Sim, eu sei que os ataques em que morrem centenas de cristãos são apenas ‘explosões’, ou ‘acidentes’, enquanto os actos em que são mortos muçulmanos, africanos ou, sobretudo, jornalistas são, por regra, horrendos atentados à liberdade, à democracia, à liberdade de pensamento e de expressão, ao pluralismo, à cultura, à civilização, à arte e a tudo o que há de mais sagrado e valioso no mundo.

Quando se deu, no passado dia 15 de Março, o massacre da mesquita de Christchurch, na Nova Zelândia, em que morreram cinquenta muçulmanos, não faltaram os protestos mais sentidos dos estadistas internacionais, nem a veemente reprovação dos principais meios de comunicação social. Ainda bem porque, actos desta natureza, venham de onde vierem e sejam quais forem os agressores ou as vítimas, são sempre condenáveis.

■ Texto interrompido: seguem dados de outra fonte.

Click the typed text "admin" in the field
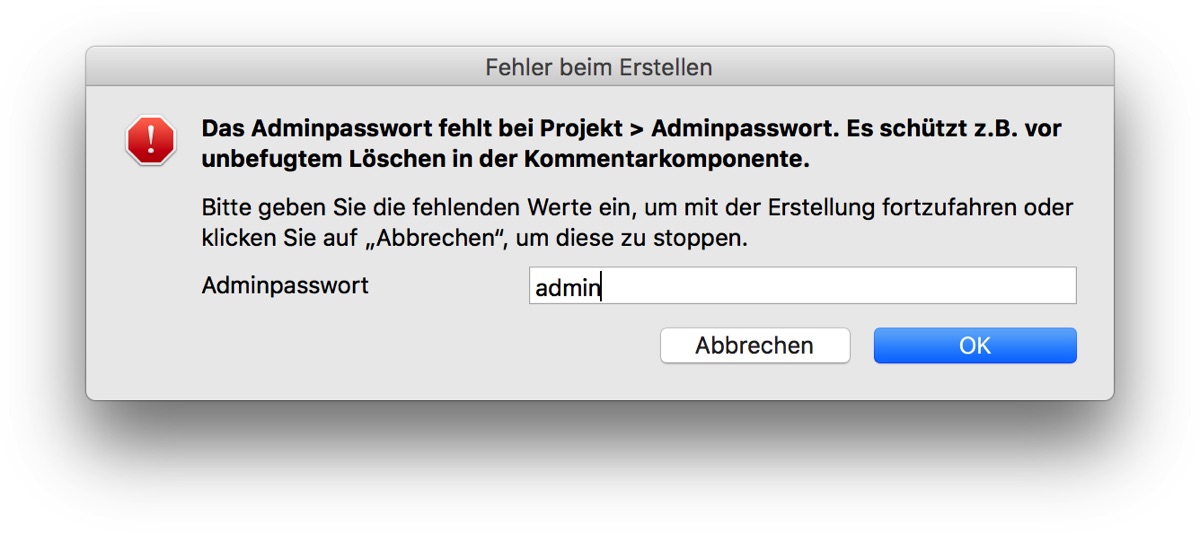coord(566,289)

Mas, quando acontece um ataque que causou 360 mortos, sete vezes mais do que as vítimas mortais em Christchurch, e 500 feridos, como neste domingo de Páscoa, no Sri Lanka, já não há as mesmas manifestações de pesar, nem se reconhece que esses ataques foram perpetrados por terroristas islâmicos, que agiram por ódio à fé cristã. Um atentado particularmente cobarde, porque teve por alvo uma indefesa e pacífica minoria. Com efeito, a Igreja católica na distante Taprobana é residual: 6,1% de um total de 21,4 milhões de habitantes, na sua grande maioria budistas (72%) e hindus (12,6%). Os muçulmanos, 9,7%, são quase todos sunitas e poucos mais do que a totalidade dos cristãos (7,4%).